Зато где-то до того момента, как я начала мыть противень, но уже после того, как я размазала скрипящее сияние по тарелкам после полуночи, после этого рокового мига, когда рассыпаются кареты и в сверчков превращаются рысаки, до меня дошло, каким человеком я хочу стать. За мытьем посуды, знаете ли, настигают мысли, касающиеся рреоррганизации-ррефоррмации.
Это глобальный проект, неразглашаемый, но прозрачный, как дно озера Иссык-Куль.

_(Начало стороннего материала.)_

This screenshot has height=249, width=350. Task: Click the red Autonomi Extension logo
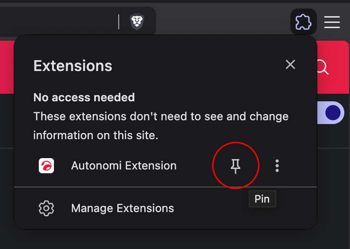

Здесь, натурально, синяя снежная погода. Снега много и воздух замерзает круглым шариком в горле.
Друзья, мысли лопаются, сталкиваясь ладошками.
И больше не о чем жалеть, потому что отражения растворяются в прошлом, никогда не возвращаясь.

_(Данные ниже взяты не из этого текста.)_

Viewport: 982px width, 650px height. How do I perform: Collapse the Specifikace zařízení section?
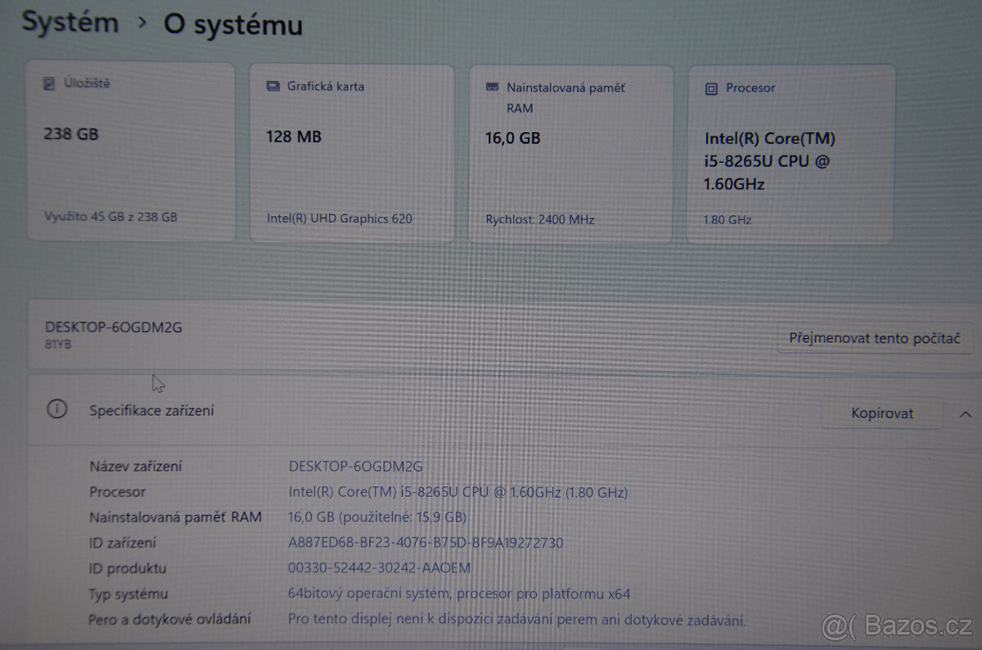coord(963,413)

Только память о них тревожит живущих, не способных раздвинуть занавески.
Отражения порождают сожаления.
А сожаления питаются красками. Они пьют краски человеческих радостей.
Я должна увидеть тот рассвет, который мне постоянно снится, чудится в звуке незнакомой песни, остром отзвуке огня в спрессованном форточкой воздухе.

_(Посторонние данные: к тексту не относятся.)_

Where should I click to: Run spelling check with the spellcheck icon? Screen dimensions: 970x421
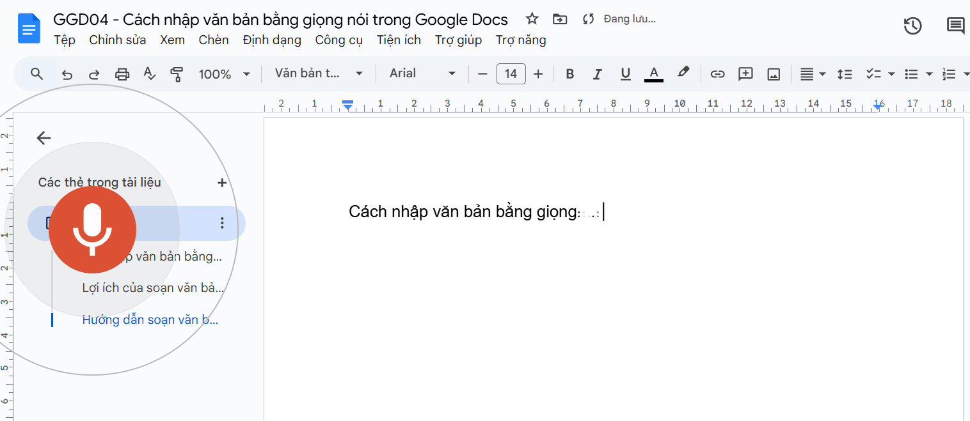[x=149, y=73]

Яркий, оранжевый, теплый, окаймленный ручьем, в рамке теплых звуков струн и нежных сосен.
Сон, сон.
Я жду лета, я жду весны или хотя бы осени.
Но в этом городе ослепительная зима раскатала ледяным пальчиком искристое мороженое, чтобы развеселить асфальт.
Что ж в таком случае, господа, я пошла драться и дзенствовать.